PBI Honduras is currently recruiting new field volunteers as well as reaching out into our networks to expand our current team size with experienced accompaniers. We are urgently calling for ex-volunteers from PBI Latin American projects (or other accompaniment teams) to join the effort of the Honduras Project to accompany this difficult moment in the Honduran social movement. Our goal is to temporarily increase our team's capacity from 6 field volunteers to 7-8 people, which would be in addition to the support already in place including an office person in Honduras and two office staff outside of the country, 5 project committee members, and PBI's international network of country groups such as PBI-USA.

To apply to the team in Honduras as a new field volunteer, click on the photo above. If you have experience serving as a field volunteer and are available to leave for Honduras within the next 1-2 months, please contact Amelia Parker, Executive Director of PBI-USA immediately to be put in touch with our project in Honduras. You can reach Amelia by calling 202-232-0142 or emailing amelia(at)remove-this.pbiusa.org.

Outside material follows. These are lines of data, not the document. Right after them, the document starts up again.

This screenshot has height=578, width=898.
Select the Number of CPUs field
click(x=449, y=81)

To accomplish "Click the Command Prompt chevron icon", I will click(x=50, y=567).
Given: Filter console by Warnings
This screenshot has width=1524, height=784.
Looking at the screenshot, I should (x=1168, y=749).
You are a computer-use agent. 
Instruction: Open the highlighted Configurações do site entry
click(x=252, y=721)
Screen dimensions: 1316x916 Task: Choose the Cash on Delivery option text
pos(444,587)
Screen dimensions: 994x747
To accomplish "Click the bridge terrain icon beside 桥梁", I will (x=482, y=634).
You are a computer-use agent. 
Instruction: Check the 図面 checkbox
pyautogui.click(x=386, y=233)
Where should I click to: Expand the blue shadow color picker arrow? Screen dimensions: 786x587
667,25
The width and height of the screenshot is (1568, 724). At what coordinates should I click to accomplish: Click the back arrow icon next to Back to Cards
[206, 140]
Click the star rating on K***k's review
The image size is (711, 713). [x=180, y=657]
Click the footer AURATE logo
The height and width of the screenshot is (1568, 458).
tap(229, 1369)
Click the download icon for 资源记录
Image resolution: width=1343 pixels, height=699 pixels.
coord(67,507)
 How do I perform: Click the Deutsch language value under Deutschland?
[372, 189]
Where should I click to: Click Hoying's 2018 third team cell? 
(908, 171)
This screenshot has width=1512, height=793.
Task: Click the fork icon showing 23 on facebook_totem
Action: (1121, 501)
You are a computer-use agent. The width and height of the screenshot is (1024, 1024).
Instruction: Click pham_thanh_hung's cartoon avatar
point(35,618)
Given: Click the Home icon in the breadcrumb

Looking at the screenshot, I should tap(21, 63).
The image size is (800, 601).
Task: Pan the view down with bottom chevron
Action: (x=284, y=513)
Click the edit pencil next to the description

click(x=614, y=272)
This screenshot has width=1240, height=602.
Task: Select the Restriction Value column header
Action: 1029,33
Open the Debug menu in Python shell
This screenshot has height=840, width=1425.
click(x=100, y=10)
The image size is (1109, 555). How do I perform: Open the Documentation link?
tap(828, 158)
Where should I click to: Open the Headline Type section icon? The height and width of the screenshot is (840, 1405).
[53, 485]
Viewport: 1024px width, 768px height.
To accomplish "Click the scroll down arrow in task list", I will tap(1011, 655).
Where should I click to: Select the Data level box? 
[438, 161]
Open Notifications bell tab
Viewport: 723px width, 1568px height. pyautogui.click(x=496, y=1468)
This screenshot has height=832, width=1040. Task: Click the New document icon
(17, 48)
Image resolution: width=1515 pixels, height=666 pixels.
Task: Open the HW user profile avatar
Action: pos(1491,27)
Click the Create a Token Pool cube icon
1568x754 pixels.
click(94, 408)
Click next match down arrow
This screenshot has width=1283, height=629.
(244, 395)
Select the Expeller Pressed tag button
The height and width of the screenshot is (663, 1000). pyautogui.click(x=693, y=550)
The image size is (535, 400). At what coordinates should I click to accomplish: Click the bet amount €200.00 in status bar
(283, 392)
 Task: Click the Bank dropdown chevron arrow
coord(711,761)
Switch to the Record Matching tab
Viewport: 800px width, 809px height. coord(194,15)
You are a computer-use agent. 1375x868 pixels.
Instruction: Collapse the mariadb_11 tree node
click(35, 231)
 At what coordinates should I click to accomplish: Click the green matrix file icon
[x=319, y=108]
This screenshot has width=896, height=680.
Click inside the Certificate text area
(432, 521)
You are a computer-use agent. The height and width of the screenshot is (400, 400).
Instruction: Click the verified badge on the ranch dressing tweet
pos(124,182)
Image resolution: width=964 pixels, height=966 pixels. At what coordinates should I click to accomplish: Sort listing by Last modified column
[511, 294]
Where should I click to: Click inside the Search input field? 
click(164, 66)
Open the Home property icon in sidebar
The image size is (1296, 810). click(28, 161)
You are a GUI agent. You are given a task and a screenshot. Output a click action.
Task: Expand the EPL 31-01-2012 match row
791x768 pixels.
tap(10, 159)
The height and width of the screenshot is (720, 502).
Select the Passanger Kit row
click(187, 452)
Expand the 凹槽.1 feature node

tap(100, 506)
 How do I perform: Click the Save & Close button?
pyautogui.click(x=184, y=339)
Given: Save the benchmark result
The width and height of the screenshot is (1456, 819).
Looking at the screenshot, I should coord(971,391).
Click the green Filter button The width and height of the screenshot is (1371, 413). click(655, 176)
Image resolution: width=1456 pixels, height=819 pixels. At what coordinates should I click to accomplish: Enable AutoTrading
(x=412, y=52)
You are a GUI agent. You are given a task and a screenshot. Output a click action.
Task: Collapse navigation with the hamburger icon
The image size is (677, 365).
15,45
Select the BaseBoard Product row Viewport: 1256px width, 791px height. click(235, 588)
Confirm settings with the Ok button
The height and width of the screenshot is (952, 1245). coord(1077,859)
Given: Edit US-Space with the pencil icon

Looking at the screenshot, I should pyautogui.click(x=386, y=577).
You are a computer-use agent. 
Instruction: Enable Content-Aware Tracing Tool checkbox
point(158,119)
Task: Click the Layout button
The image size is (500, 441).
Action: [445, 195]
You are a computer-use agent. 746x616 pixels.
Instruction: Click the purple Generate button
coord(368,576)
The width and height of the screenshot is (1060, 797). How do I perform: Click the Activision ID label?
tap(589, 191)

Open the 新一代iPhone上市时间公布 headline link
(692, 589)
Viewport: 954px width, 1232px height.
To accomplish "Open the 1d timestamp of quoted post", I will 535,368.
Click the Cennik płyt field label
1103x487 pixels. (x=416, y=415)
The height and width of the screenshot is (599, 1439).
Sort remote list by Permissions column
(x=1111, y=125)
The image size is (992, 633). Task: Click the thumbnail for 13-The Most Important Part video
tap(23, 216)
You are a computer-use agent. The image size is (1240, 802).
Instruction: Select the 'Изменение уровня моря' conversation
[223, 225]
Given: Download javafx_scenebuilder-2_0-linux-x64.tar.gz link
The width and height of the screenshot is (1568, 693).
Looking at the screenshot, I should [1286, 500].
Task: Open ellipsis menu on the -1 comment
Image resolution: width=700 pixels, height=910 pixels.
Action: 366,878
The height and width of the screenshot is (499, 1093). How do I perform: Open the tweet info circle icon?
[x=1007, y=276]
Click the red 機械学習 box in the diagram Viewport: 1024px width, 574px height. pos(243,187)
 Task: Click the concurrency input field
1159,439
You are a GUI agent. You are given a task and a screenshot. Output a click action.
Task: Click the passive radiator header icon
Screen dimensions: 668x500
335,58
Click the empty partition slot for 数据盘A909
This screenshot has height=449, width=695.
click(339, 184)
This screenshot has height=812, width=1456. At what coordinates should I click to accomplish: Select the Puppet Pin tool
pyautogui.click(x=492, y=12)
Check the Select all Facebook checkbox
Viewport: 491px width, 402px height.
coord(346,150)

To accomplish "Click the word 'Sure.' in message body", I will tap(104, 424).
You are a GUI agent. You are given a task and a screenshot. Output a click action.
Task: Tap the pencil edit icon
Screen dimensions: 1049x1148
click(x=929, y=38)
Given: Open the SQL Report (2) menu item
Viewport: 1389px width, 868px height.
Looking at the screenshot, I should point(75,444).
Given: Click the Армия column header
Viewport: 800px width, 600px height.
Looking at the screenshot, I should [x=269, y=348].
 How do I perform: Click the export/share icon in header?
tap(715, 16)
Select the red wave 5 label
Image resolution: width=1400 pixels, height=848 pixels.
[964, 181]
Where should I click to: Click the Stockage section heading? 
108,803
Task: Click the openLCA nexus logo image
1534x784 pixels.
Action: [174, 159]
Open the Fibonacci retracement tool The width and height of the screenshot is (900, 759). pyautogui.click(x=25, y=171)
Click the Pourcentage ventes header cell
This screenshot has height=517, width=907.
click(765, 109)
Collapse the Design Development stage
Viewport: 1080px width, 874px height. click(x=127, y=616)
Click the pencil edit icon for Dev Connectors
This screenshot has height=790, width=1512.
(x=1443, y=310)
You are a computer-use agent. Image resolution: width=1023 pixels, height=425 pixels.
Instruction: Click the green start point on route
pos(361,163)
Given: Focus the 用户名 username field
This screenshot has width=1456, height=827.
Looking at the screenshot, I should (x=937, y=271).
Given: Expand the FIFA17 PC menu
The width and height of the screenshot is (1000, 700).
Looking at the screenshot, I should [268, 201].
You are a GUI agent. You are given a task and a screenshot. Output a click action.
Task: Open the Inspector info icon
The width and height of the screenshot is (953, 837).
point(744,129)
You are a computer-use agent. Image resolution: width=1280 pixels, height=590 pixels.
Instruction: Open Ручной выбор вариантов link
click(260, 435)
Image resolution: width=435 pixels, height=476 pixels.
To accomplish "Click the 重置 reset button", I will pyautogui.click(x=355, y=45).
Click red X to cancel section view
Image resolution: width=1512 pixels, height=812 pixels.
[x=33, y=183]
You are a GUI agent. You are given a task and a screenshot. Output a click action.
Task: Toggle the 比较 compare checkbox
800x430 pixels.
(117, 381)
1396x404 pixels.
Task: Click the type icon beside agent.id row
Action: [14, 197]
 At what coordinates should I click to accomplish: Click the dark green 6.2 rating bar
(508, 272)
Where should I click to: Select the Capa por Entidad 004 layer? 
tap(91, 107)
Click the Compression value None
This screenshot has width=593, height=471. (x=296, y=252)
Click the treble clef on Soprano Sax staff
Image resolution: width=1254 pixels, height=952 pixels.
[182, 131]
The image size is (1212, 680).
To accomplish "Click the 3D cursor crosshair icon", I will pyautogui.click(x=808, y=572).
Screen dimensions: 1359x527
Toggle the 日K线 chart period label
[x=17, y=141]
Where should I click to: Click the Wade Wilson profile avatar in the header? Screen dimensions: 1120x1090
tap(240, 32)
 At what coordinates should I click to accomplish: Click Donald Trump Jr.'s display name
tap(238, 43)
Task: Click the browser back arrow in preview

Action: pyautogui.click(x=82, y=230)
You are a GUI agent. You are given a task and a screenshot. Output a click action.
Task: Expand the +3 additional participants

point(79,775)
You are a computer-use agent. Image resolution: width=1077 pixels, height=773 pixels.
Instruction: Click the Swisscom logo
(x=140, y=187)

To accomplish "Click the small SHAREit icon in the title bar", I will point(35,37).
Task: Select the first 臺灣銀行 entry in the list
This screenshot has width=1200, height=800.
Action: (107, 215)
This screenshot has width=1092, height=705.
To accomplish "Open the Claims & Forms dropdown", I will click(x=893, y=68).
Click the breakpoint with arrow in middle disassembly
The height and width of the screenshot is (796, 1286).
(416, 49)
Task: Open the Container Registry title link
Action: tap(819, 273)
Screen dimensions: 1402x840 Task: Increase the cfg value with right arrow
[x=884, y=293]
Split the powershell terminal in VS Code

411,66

Context: Six years after the coup, Honduras still suffers from levels of violence that rank Honduran cities among the most dangerous in the world. After two years of continuous presence in the country, PBI continues to observe patterns that perpetuate impunity and violence. Weak institutions, corruption and lack of judicial independence have led to a situation of extreme vulnerability for individuals, communities and organizations that defend human rights. In January 2016, the Black Fraternal Organization of Hondurans (OFRANEH) demanded  the demilitarization of Garifuna communities after two officials of the Honduran Navy shot and killed two teens, reportedly mistaking them for drug traffickers. PBI-accompanied organization, the Arcoiris Association, reported 21 attacks and 5 murders between July 2015 and January 2016 against the LGBTQUIA+ community, the most recent of which was the murder of Paola Barraza. And on March 2, 2016, the world was devastated to learn of the brutal assassination of human rights and environmental defender Berta Cáceres and the unnecessary detention of Mexican defender Gustavo Castro in Honduras. It is imperative that the international community act to ensure the safety of human rights defenders working and living in Honduras.